In [1]:
import pandas as pd
import numpy as np

In [2]:
import torch
print(f"Torch Version: {torch.__version__}")

import transformers
print(f"transformers (Adapter) Version: {transformers.__version__}")

Torch Version: 1.8.1
transformers (Adapter) Version: 2.0.1


In [3]:
from transformers import RobertaTokenizer
import numpy as np

tokenizer = RobertaTokenizer.from_pretrained("roberta-base")
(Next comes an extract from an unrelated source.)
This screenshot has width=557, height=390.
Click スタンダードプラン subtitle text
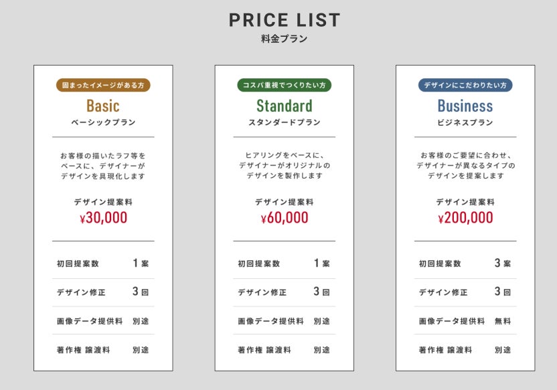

from transformers import RobertaTokenizer

tokenizer = RobertaTokenizer.from_pretrained("roberta-base")

def encode_batch(batch):
  """Encodes a batch of input data using the model tokenizer."""
  return tokenizer(batch["text"], max_length=80, truncation=True, padding="max_length")

In [4]:
data_path = "./NER_multilabel_data_v2.csv"
df = pd.read_csv(data_path)

all_tags = df.newTag

all_tags = set(all_tags)

all_tags = "|".join(all_tags)
all_tags = all_tags.split("|")
all_tags = set(all_tags)
all_tags = list(all_tags)

In [5]:

def process_csv(data_path):
    df = pd.read_csv(data_path, encoding="latin-1")
    df.loc[:, "Sentence #"] = df["Sentence #"].fillna(method="ffill")
    sentences = df.groupby("Sentence #")["Word"].apply(list).values
    tags = df.groupby("Sentence #")["newTag"].apply(list).values
    return sentences, tags

sentences, tags = process_csv(data_path)

In [6]:
from torch.utils.data import Dataset
from sklearn.preprocessing import OneHotEncoder
    
    


class NER_Dataset(Dataset):
    # 讀取前處理後的 tsv 檔並初始化一些參數
    def __init__(self, mode, tokenizer, data_path, labels):
        assert mode in ["train", "test"]  # 一般訓練你會需要 dev set
        self.mode = mode
        # 大數據你會需要用 iterator=True
        self.sentences, self.tags = process_csv(data_path)
        self.len = len(self.sentences)
        

        if mode != "test":
            self.label_map = {}
            for i in range(len(labels)):
                self.label_map[labels[i]] = i
                
            possible_labels = np.array(range(len(labels))).reshape(-1, 1)
            self.oneHotEncoder = OneHotEncoder()
            self.oneHotEncoder.fit(possible_labels)
        else:
            self.label_map = None
        
        self.tokenizer = tokenizer  # 我們將使用 BERT tokenizer
        self.O_label = self.label_map["O"]

    
    # 定義回傳一筆訓練 / 測試數據的函式
    def __getitem__(self, idx):
        if self.mode == "test":
            label_tensor = None
        else:
            label = ["O"] + self.tags[idx] + ["O"]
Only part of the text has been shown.